Manadhai Thirudivittai () is a 2001 Indian Tamil-language musical comedy film written and directed by newcomer R. D. Narayanamurthy. The film stars Prabhu Deva, Kausalya, and newcomer Gayatri Jayaraman, while Vadivelu, Vivek, Ranjith, and Sriman play supporting roles. The film, which has music scored by Yuvan Shankar Raja, released on 14 November 2001 and became a commercial success.

Plot
Deva is a post-graduate student in Ooty musical college. He is an orphan who was raised in an orphanage and is studying on by his friend's sponsorship. College heartthrob Shruthi studies in an undergraduate course in the same college.
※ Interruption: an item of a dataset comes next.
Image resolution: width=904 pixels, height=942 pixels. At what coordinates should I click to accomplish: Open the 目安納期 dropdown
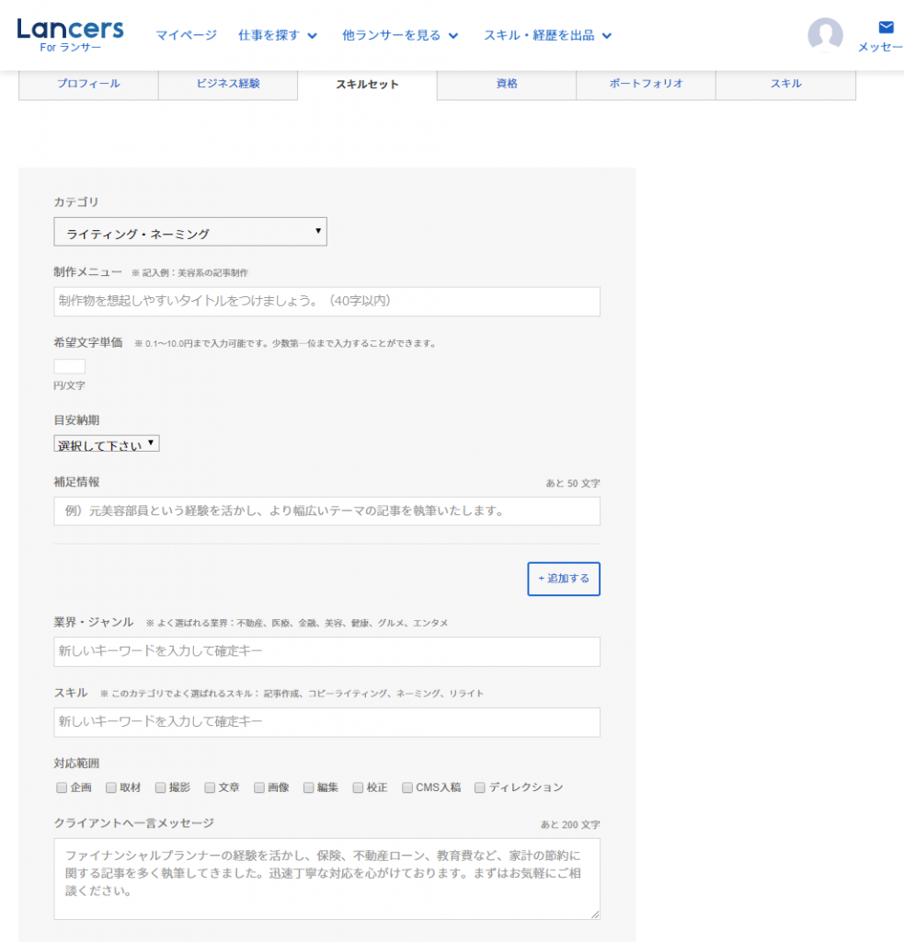[107, 444]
Deva falls head over heels for Shruthi and tries to win her with the help of his friend and classmate, Steve. One day, Shruthi cheats and embarrasses Deva in the name of love, which hurts him very deeply. Later, she understands his love and proposes to him. After some time, he meets his childhood friend Ashok on the road and goes to his house. There, he meets Indhu, Ashok's fierce sister. He gets impressed with Indhu's voice and asks her to sing in his band. He tries to befriend Indhu, but she complains to the police that he is eve-teasing her. The police takes Deva to the police station and thrashes him. This makes Shruthi very angry, and she goes to Ashok's house and shouts at Indhu for her mannerless behavior towards men and also her boyfriend. Ashok and Deva stop the argument between both the ladies. When Ashok realizes that Shruthi is still angry, he opens up a story which reveals why Indhu behaves in such a way. Indhu is revealed to have been drugged and raped during her college tour. Thereafter, no one questions her about the bad incident anymore.
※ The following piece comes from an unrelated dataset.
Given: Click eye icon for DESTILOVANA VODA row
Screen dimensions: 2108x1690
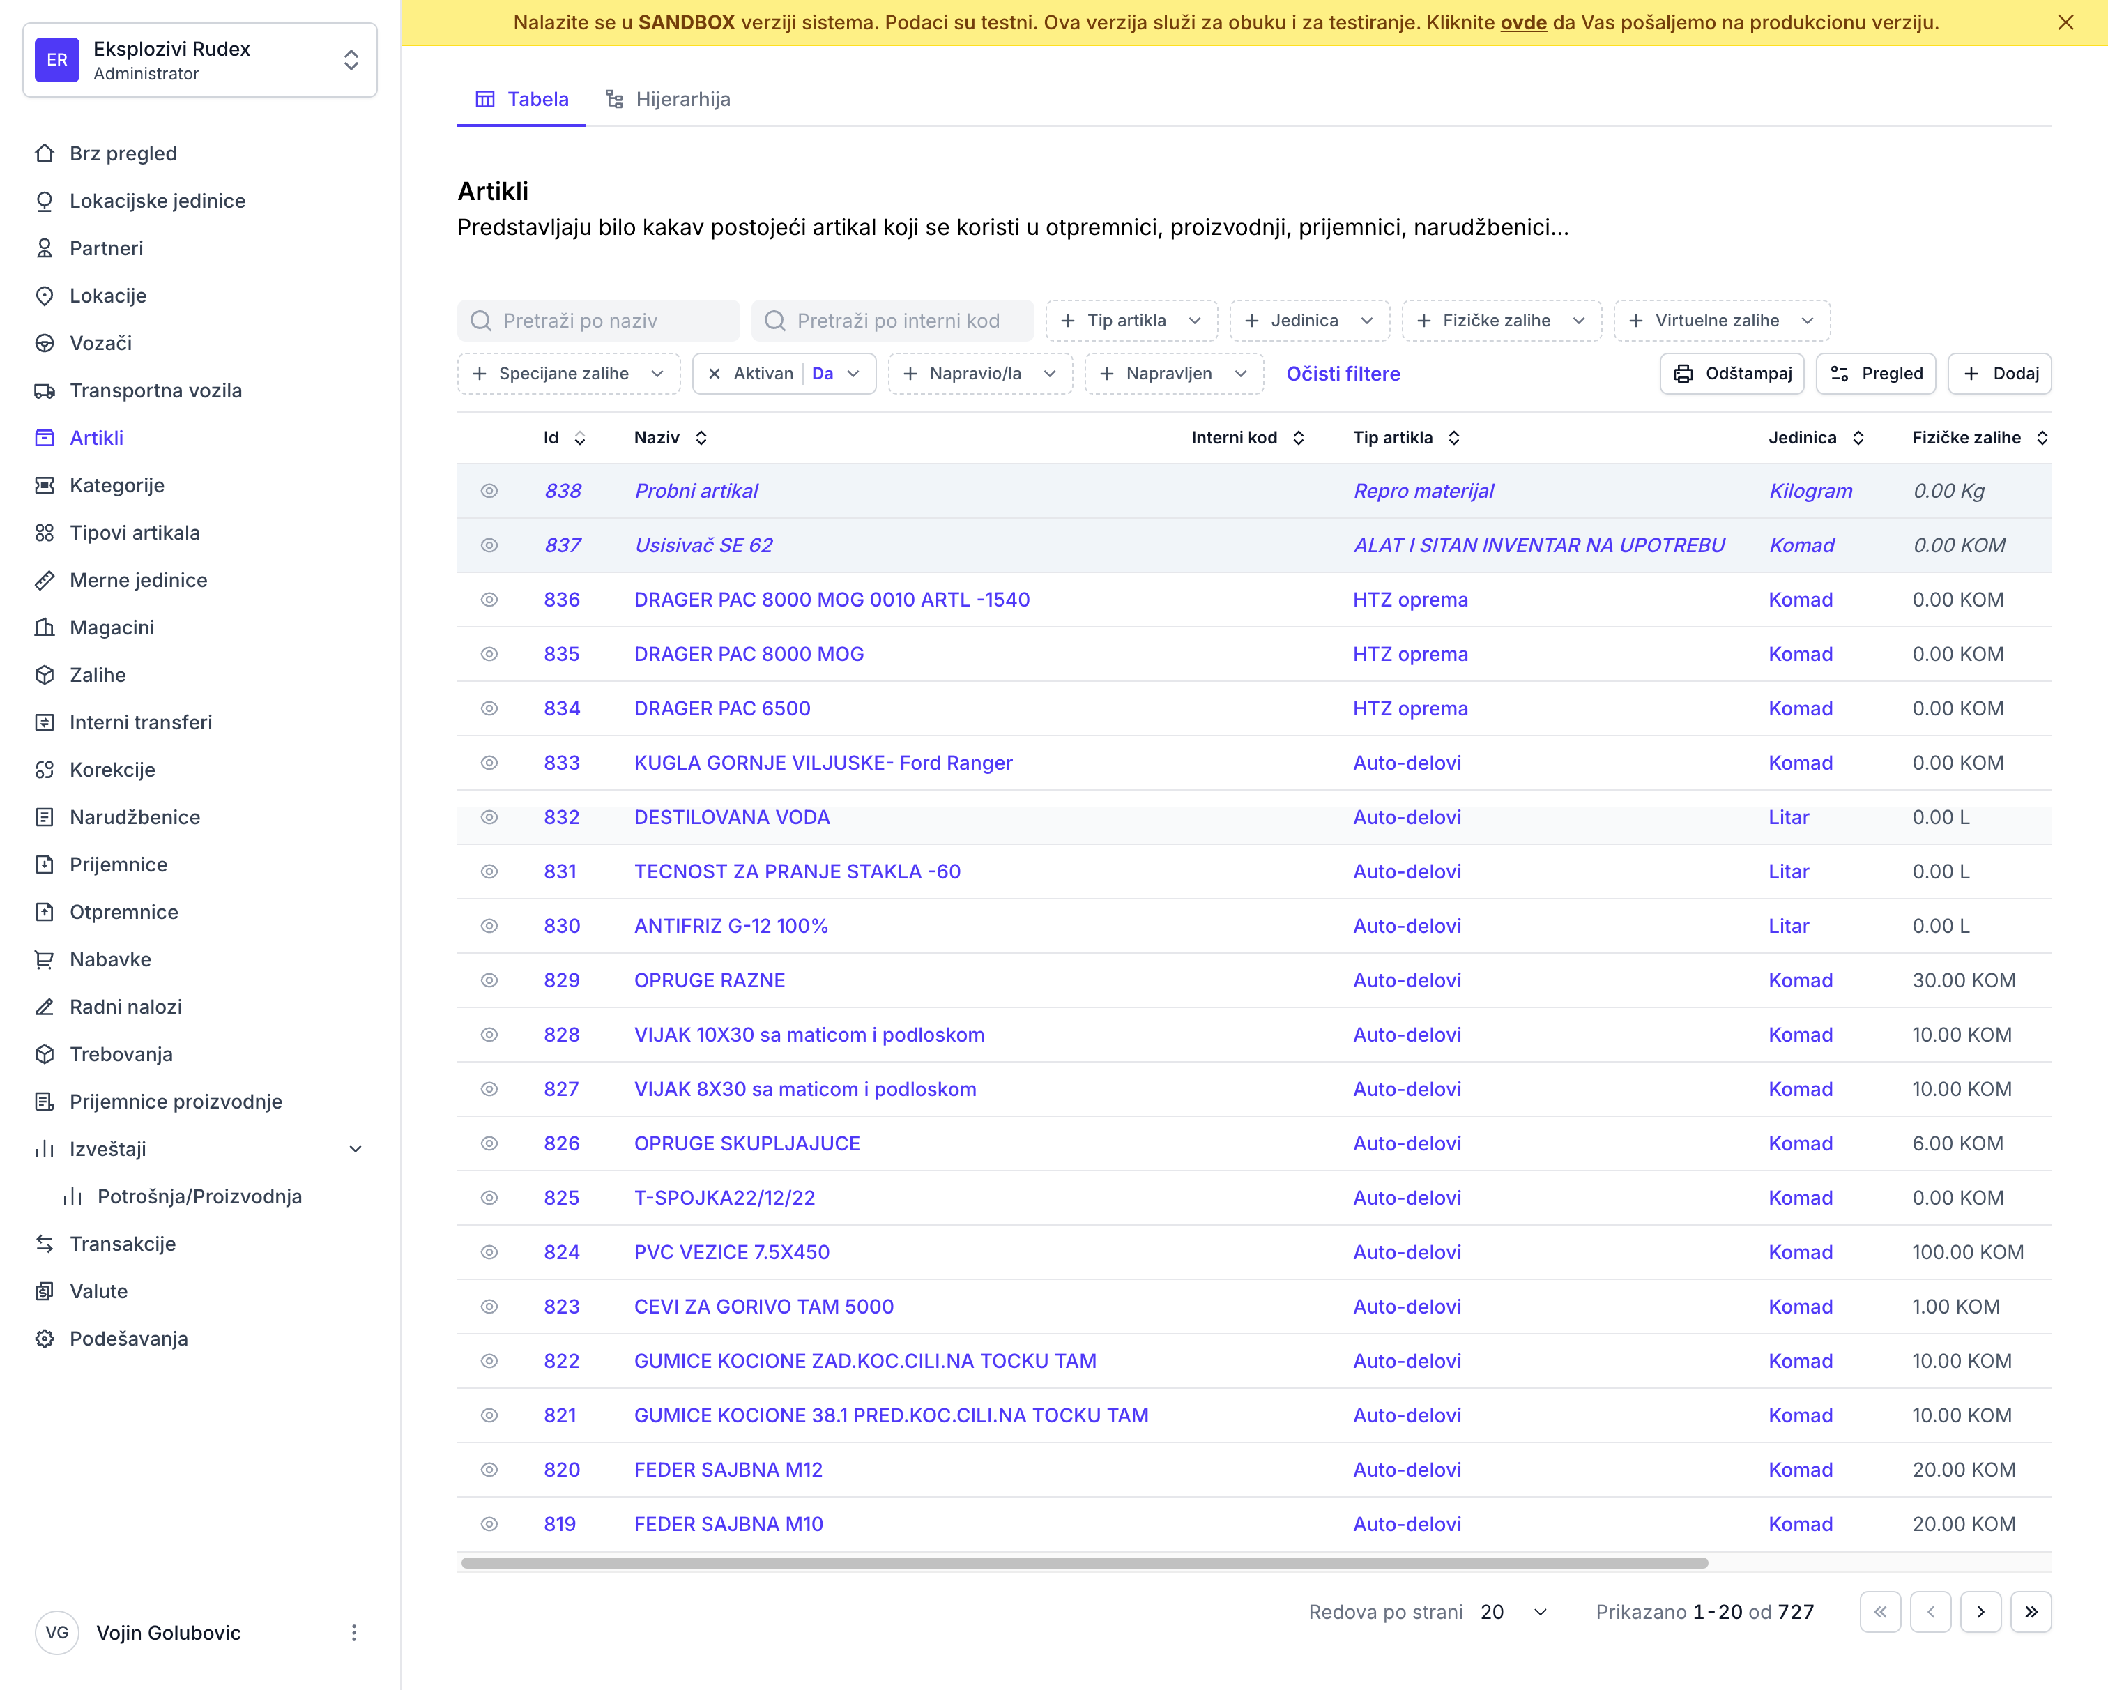Looking at the screenshot, I should coord(489,817).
To cheer Indhu up, Deva covertly brings Indhu's favorite singer, P. Susheela, to her home. Indhu is extremely happy to spend time with Susheela. After knowing that Deva was the one who did this, she apologizes for her rude behavior. By this time, Deva and Shruthi are going to be engaged. Deva invites his best friend Ranjith to the engagement and introduces his future wife to him. Deva points to Shruthi, but when Ranjith sees her, it turns out to be Indhu walking towards them. A shocked Ranjith congratulates Deva, saying he has a big heart that he was willing to marry the girl he raped. Then Ranjith narrates the story, when his friends went to Kuttraalam. There, Ranjith's friends force Deva to drink beer and make him drunk enough to meet a call girl at room 21 in the same hotel. Indhu happened to be in the same hotel with her friends for her college tour. Deva mistakenly enters Indhu's room 11 when it was only her in the room alone. Deva mistakes her for the call girl and accidentally sleeps with her. When Ranjith comes looking for Deva, he sees him and Indhu in bed together.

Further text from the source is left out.